Since applying the Feedback Loop of regular briefing and debriefing with his case teams, Nick noticed constant improvement from his people. They were flying in formation: the associates and consultants were working more effectively and productively, and he found that he was much better aligned with his managers. Best of all, his clients appeared to be more satisfied than ever with the work his teams were producing. Nick had become the go-to partner for young talent looking for ways to improve, and found himself mentoring many of the firm’s rising stars. Overall, Nick was extremely satisfied with his practice, and as his methods as a leader continued to develop, he discovered an unintended consequence that benefited him even more.
In the process of cultivating a culture of debrief that promoted honest feedback without fear of reputational risk, Nick found that his team was gradually gaining the confidence to critique his own techniques. While Nick had relied heavily on mentors early in his career to guide him in his ascent to partner, now that he was at the top of the food chain he realized that he rarely received feedback any more. Though he didn’t believe he had stagnated in the past five years as a partner, he did realize how easy it had become to accept the nods, smiles and compliments of his junior people as affirmation that he was “handsome, intelligent, and the perfect leader.” But once he began to implement a system of regular debriefs after key meetings and events, he felt that he had a whole new team who were mentoring him back in ways he had never thought possible. His young managers, consultants, and associates with their fresher perspectives, were often noticing things about Nick’s performance he never would have caught himself. Hearing what they had to say, he felt like he hadn’t received such honest feedback since the day he made partner, and realized that even after decades in the business there was still room for him to improve.
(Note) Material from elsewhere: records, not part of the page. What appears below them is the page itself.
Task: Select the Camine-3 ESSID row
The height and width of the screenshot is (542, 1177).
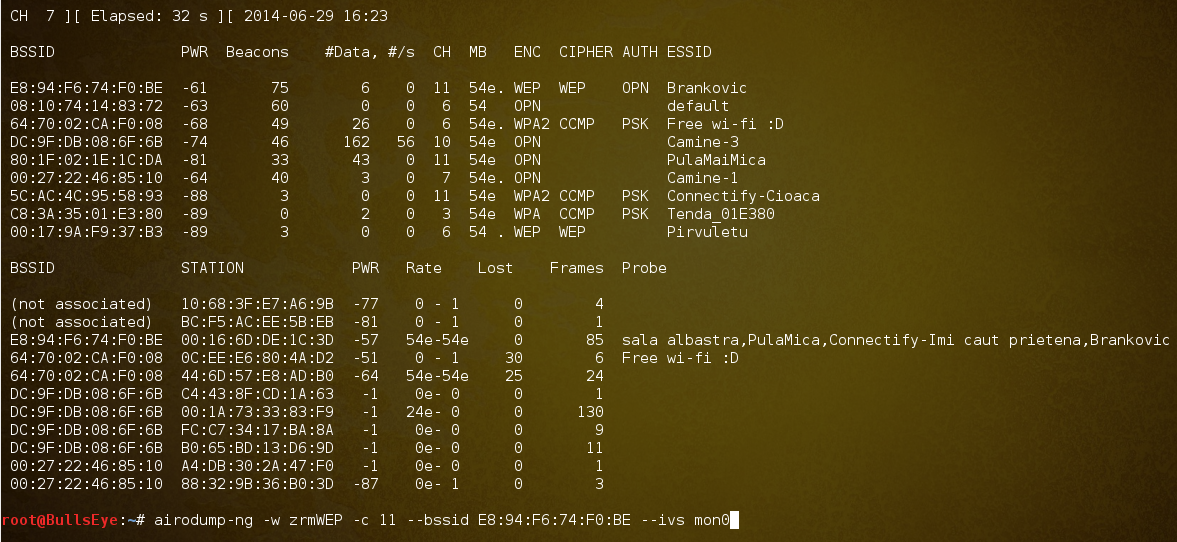Action: (702, 142)
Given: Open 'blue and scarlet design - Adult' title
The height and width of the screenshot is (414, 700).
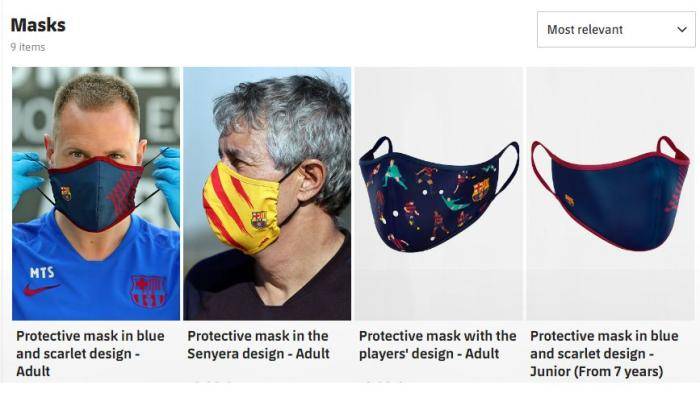Looking at the screenshot, I should tap(90, 353).
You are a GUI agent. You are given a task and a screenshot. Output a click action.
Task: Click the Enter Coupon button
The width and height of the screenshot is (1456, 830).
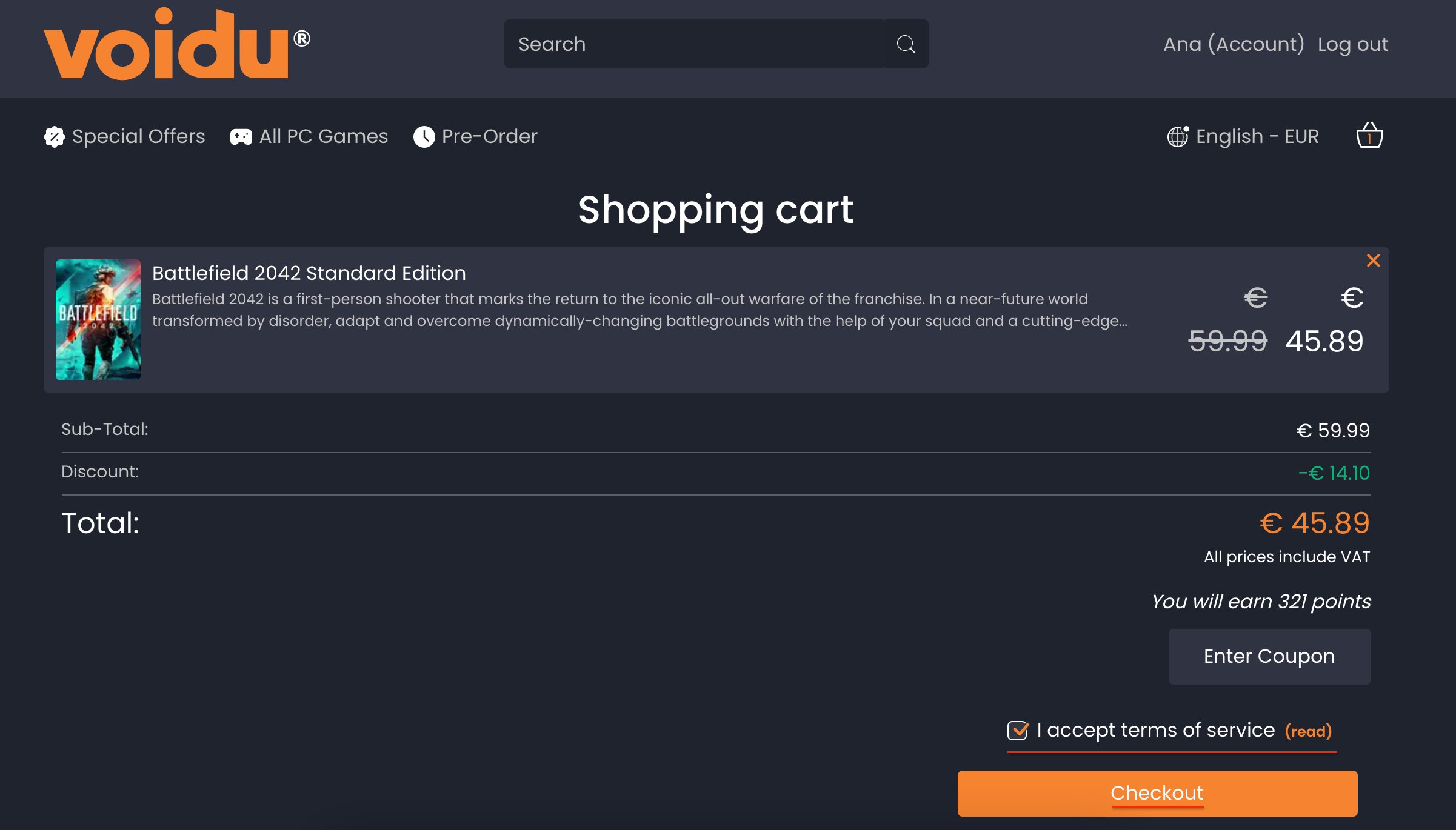point(1269,657)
One example of this bottom-up feedback resonated especially strongly with Nick. His manager and he were debriefing after another big Dell meeting, which both felt hadn’t flowed as smoothly as it could have. His manager agreed, and expressed his opinion:
“Nick, obviously we’re both very knowledgeable about our goals and objectives. But a few times, I felt that when I was trying to explain a concept to Michael Dell, you were too quick to jump in and rephrase my words. I heard you say multiple times today, ‘What my manager really means to say is…,’and it felt like you were undermining me and making us look weak as a team. Michael knows you’re the partner, but it’s my job as the manager to run point in meetings, and I think our message would be stronger if you gave me a little more room to do so.”
Nick had never heard a subordinate talk to him like this before, but in reflection he realized his manager was right – the two had previously agreed that the manager had more hands-on experience with the work and that it was best for him to explain it. Furthermore, they’d spent months developing effective presentation tactics, and he needed to have faith in those. He clearly recognized that for the good of their business, he had to trust his team more. He resolved to stop stepping on his manager’s toes and decided that if he felt his manager was being unclear, he himself would try harder to get the manager prepared in the pre-meeting briefing.
Before their next meeting, Nick made sure to emphasize roles and responsibilities during their pre-meeting briefing, and he repeatedly asked his manager questions to make sure they were aligned in their message to the client. Once they were in the meeting, he worked hard to honor their contract and only jumped in when his manager signaled him to do so. While it initially was difficult to give up the tactical lead, his manager was clear and effective and their meeting went off without a single hitch. In fact, Nick found that his manager often knew details about their work that Nick himself did not. His ultimate confirmation came when a top Dell executive pulled him aside to share his appreciation for the depth of the manager’s knowledge, saying that “your team is so good, I can’t tell the difference between them and my own people.”
As a result of direct feedback from his manager, Nick had modified his behavior to become a better leader. He learned that he could be as effective leading from the rear as he had been always trying to lead from the front. Most importantly, he and his manager both came off looking better than ever, and his client was extremely pleased with the results. Nick clearly wasn’t too old or too senior to continue his growth as a leader, he simply needed to look for mentorship in new places; and debriefing with his team provided him the feedback he needed to continue his professional journey.
Nick now makes it a point during every debrief to ask his team what he himself could have done better, and after every meeting he finds new areas for improvement both big and small. As a partner, he is delighted that this new tool they call “debrief” is accelerating the experience of his people, driving better results for his clients and ultimately making him a better leader.